Flair-Michaels victim of booking casualty
The feel-good ending was in place.
Ric Flair stood in the middle of the ring last Monday on “Raw,” basking in the adulation of the live crowd in Mobile, Ala., and reveling in every heartfelt word professed by “The Heartbreak Kid,” Shawn Michaels, one of Flair’s many predecessors.
For once, Flair, the most coveted world champion in professional wrestling’s history, would have a fitting end to a career that spanned three decades and saw “The Nature Boy” capture 17 world heavyweight titles and define and demonstrate the true mettle of a champion.
Michaels brought Flair’s attributes to the surface: a well-respected human being, main-event performer and superstar who epitomized attitude before the slogan became WWE’s cash cow.
If Hulk Hogan is the Babe Ruth of wrestling, then Ric Flair is the entire New York Yankees team.
And finally, Flair was getting the kind of treatment he deserved and that was lacking during his final few years with WCW, a company that threw away its history when it tossed Flair aside and tried to tarnish his ego for a few cheap laughs.
WWE apparently learned from its competition’s misguided hand and decided to honor Flair’s legacy with one final iconic run. Call it, in the words of Flair’s most notable adversary, Dusty Rhodes, the “Flair Retirement Tour, if you will.”
First up, a monumental clash at “Bad Blood” on June 15 with Michaels, a showman who patterned his career after Flair.

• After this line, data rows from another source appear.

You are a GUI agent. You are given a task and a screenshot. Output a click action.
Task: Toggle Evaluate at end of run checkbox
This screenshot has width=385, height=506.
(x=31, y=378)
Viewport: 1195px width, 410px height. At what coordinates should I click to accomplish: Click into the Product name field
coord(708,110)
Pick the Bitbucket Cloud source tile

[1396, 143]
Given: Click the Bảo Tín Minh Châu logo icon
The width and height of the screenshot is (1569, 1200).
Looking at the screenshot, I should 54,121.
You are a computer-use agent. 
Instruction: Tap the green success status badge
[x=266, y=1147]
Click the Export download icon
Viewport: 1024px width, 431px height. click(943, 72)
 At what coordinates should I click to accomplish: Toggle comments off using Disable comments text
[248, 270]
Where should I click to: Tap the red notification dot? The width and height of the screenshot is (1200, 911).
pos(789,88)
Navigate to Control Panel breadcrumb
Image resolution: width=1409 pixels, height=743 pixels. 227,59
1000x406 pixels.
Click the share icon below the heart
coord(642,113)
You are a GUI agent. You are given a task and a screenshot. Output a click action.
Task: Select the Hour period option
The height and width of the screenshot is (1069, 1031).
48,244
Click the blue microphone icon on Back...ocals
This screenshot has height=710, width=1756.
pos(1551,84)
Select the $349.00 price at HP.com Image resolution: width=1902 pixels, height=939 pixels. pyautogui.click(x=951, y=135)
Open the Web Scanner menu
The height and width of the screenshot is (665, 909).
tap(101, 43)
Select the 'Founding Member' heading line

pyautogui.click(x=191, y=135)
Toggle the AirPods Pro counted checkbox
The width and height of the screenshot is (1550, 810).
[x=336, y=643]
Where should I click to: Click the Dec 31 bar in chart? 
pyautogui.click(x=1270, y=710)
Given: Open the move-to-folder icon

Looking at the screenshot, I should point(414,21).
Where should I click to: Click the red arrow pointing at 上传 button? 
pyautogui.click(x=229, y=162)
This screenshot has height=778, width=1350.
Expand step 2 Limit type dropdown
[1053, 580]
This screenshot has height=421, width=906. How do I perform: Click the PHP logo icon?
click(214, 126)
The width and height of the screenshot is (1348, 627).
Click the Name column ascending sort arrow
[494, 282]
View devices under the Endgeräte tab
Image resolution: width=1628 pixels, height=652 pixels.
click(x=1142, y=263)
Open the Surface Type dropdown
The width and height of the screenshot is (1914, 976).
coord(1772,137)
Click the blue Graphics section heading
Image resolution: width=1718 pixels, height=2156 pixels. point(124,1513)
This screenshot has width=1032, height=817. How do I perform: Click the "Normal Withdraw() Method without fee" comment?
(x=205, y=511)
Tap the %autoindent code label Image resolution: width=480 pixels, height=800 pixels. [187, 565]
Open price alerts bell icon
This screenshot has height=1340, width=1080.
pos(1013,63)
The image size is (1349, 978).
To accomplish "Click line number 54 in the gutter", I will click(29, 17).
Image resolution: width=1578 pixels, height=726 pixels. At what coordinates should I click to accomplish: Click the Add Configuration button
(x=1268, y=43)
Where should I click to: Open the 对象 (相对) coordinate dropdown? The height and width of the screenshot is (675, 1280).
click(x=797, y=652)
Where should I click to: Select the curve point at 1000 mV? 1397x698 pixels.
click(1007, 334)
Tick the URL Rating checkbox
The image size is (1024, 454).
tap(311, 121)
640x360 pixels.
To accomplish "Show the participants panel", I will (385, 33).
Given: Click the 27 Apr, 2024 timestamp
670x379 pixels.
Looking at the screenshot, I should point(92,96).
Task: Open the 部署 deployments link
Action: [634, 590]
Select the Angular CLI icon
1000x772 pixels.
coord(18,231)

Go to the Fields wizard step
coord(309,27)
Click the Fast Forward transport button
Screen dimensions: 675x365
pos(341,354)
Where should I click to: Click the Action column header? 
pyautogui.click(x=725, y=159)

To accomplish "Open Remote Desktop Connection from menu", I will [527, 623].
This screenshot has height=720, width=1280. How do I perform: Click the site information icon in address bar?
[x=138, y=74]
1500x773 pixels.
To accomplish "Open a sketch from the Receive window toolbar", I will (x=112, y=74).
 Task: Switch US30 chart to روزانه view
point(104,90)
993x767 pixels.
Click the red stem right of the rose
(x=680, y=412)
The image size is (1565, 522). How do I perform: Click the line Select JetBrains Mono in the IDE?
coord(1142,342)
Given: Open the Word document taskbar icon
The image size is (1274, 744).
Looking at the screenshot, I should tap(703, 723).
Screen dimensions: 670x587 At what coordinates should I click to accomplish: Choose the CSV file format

The near-perfect chemistry between Michaels and Flair promised an even more memorable match in two weeks at the pay per view — a spectacle no doubt that would have ended with an embrace, signifying that something unprecedented had just happened.
Then, something with all too much precedence took place.
WWE’s hindsight took over, and Flair turned on Michaels later in the evening on “Raw” during their handicap match against Triple H, signaling the end of Flair and Michaels mutual admiration for one another and maligning their pay-per-view match as nothing more than a rudimentary good vs. evil showdown.
The frustrating part isn’t Flair turning on Michaels, it’s why and how soon it was done.
WWE can’t seem to fathom the thought of a storyline, angle or character twist lasting longer than a week, a booking blunder stemming from a lack of planning and aspirations of a quick ratings fix.
The entire allure of soap operas, movies or any type of drama is timing, pacing and payoff.
Flair siding with Michaels could have been drawn out for months, perhaps heading to “SummerSlam” in August. The two, along with Nash, could have 6-man tag matches at house shows against Triple H, Randy Orton and a new member of the “Evolution” faction.
If nothing else, the thought of that particular 6-man headlining house shows would only strengthen that sagging aspect of WWE business. Furthermore, the participants involved wouldn’t be forced to wrestle 15 or 20 minutes every night in a main event. Instead, they get their lavish entrances, do a few signature moves and work only a few minutes. Everyone essentially goes home satisfied.
Along the way, the Flair-Michaels’ bond continues to strengthen, perhaps with a tag-team title run. Later, “Raw” general managers Steve Austin or Eric Bischoff mutually agree to sign Flair vs. Michaels for a series of pay-per-view matches, a best-of-7 showdown between two of the more prolific world champions.
Fans get a glimpse at an All-star-like event, and the series makes each pay-per-view worthwhile because two legendary performers are jockeying for position on professional wrestling’s storied list of all-time greatest superstars.
Then, after months of teaming together, Flair turns on Michaels and rejoins his protege-slash-client, Triple H. A shocked, yet angry Michaels battles Flair at “SummerSlam,” in what would end up being the final match in their best-of-7 series. Now, WWE gets its babyface Michaels vs. heel Flair, but only after it allowed the storyline to mature into more than just a hot-shot booking move.
The idea behind longevity with Flair and Michaels is to build a relationship between them. That’s not something that can be accomplished in one week, which is what WWE attempted to do.
Two weeks ago, Flair challenged Triple H, delivered a stylish, throwback match and almost won the WWE Heavyweight Championship. Last Monday, Flair and Michaels begin a beautiful relationship, and WWE shirks its storyline responsibility and ends the union before it even had a chance to blossom into a worthwhile, money-drawing feud.
WWE writers and creative sorts seemingly have the attention spans of 10-year-olds, which affords that group the opportunity to book in a bubble. The beginning, middle and end of a storyline doesn’t have to occur in two hours and can be stretched over a series of shows and a significant period of time.
Think of it as an ending that not only would feel good, but one that WWE could feel good about once it got there because of patience, not pacification.